Penulis: Yasir  •  Selasa, 05 Mei 2026 | 14:14:37 WIB
Kakanwil Kemenkumham Babel memimpin apel pagi untuk evaluasi dan apresiasi capaian birokrasi.

PANGKALPINANG — Kantor Wilayah Kementerian Hukum Kepulauan Bangka Belitung memperkuat komitmen peningkatan kinerja melalui apel pagi gabungan di halaman kantor wilayah, Senin (4/5/2026). Kegiatan ini menjadi momentum evaluasi sekaligus apresiasi atas capaian prestasi birokrasi di tingkat daerah.

Kepala Kantor Wilayah Kementerian Hukum Kepulauan Bangka Belitung, Johan Manurung, memimpin langsung jalannya apel yang diikuti oleh jajaran pejabat struktural, pegawai, PPNPM, hingga mahasiswa magang. Fokus utama pengarahan tertuju pada hasil penilaian internal Pembangunan Zona Integritas menuju Wilayah Bebas dari Korupsi (WBK) dan Wilayah Birokrasi Bersih dan Melayani (WBBM).

Capaian Skor 88,36 dalam Penilaian Zona Integritas

Dalam arahannya, Johan Manurung mengungkapkan rasa bangga atas perolehan nilai 88,36 yang diraih instansinya. Angka ini mencerminkan efektivitas kolaborasi antar-divisi dalam memenuhi standar tata kelola pemerintahan yang akuntabel di Bangka Belitung.

"Terima kasih atas dedikasi dan kontribusi seluruh pegawai. Capaian ini menjadi motivasi untuk terus meningkatkan kualitas kinerja ke depan," ujar Johan di hadapan peserta apel.

Manajemen menekankan bahwa hasil penilaian tersebut bukan sekadar angka di atas kertas, melainkan representasi dari kerja keras kolektif. Johan juga mengingatkan seluruh jajaran untuk berpartisipasi aktif dalam Pembukaan Panel Evaluasi Pembangunan Zona Integritas Tahun 2026 guna memastikan transparansi birokrasi tetap terjaga.

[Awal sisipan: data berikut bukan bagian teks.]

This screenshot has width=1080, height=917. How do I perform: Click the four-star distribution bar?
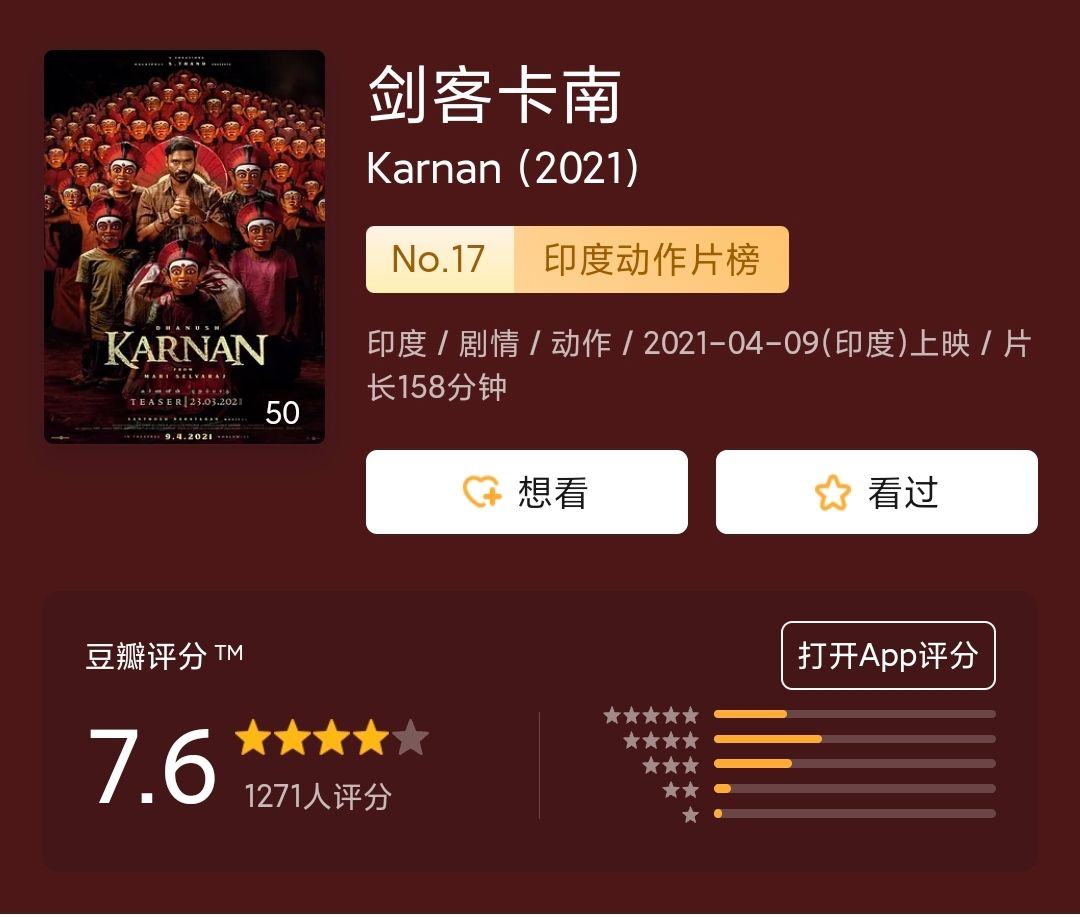(855, 739)
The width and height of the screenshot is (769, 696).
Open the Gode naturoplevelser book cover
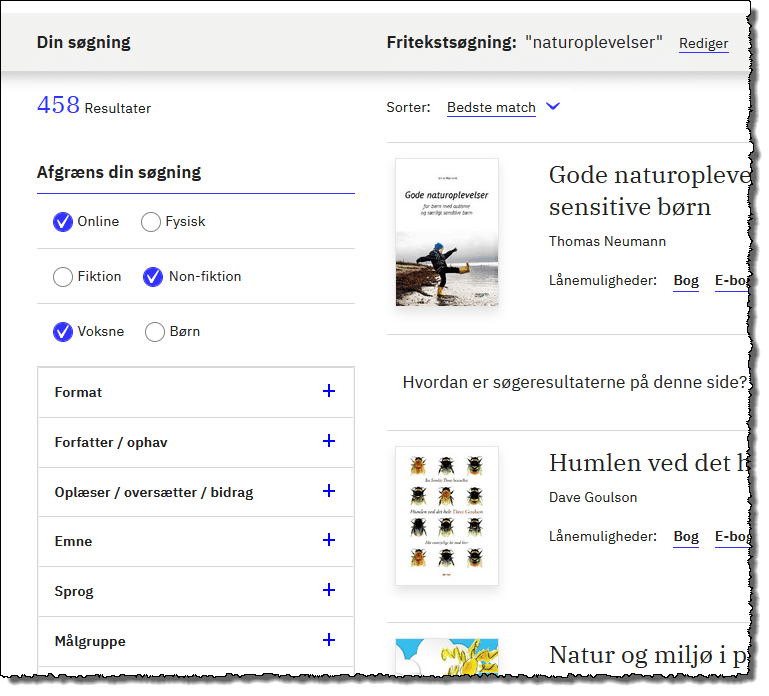pos(447,232)
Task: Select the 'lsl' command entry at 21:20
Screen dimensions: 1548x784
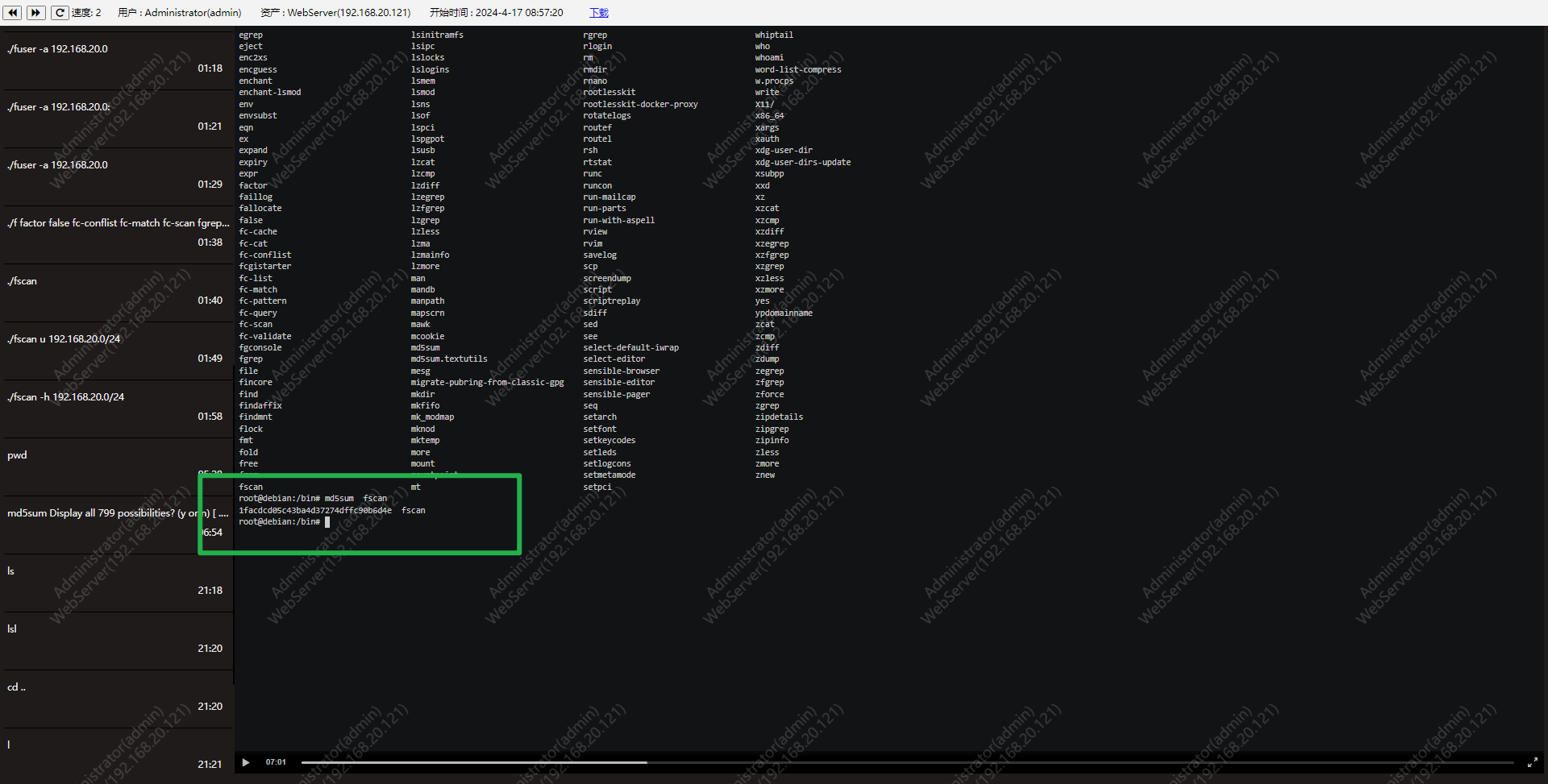Action: 117,639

Bagaimana Strategi Peningkatan Layanan Publik di Bangka Belitung?

Selain fokus pada administrasi internal, Kemenkumham Babel terus mendorong program jemput bola untuk mendekatkan layanan kepada masyarakat. Salah satu langkah strategis yang mendapat apresiasi adalah pelaksanaan Mobile Intellectual Property Clinic yang digelar pada acara Roadshow Kuliner Indonesia di Pangkalpinang beberapa waktu lalu.

Layanan klinik kekayaan intelektual bergerak ini dinilai efektif dalam memberikan edukasi serta fasilitas pendaftaran merek dan hak cipta bagi pelaku UMKM lokal. Johan berharap keterlibatan pegawai dalam kegiatan serupa dapat terus ditingkatkan agar kehadiran negara lebih dirasakan oleh warga.

“Kami berharap seluruh pegawai dapat terus aktif berkontribusi dalam setiap kegiatan pelayanan publik,” tambahnya. Peningkatan partisipasi ini dianggap krusial untuk menjaga momentum positif citra instansi di mata publik.

Menutup rangkaian arahan, Kakanwil juga menyinggung agenda sosial keagamaan di lingkungan kantor. Dalam waktu dekat, pihak wilayah akan membentuk panitia qurban untuk memastikan pelaksanaan ibadah berjalan lancar dan terorganisir dengan baik bagi seluruh jajaran pegawai.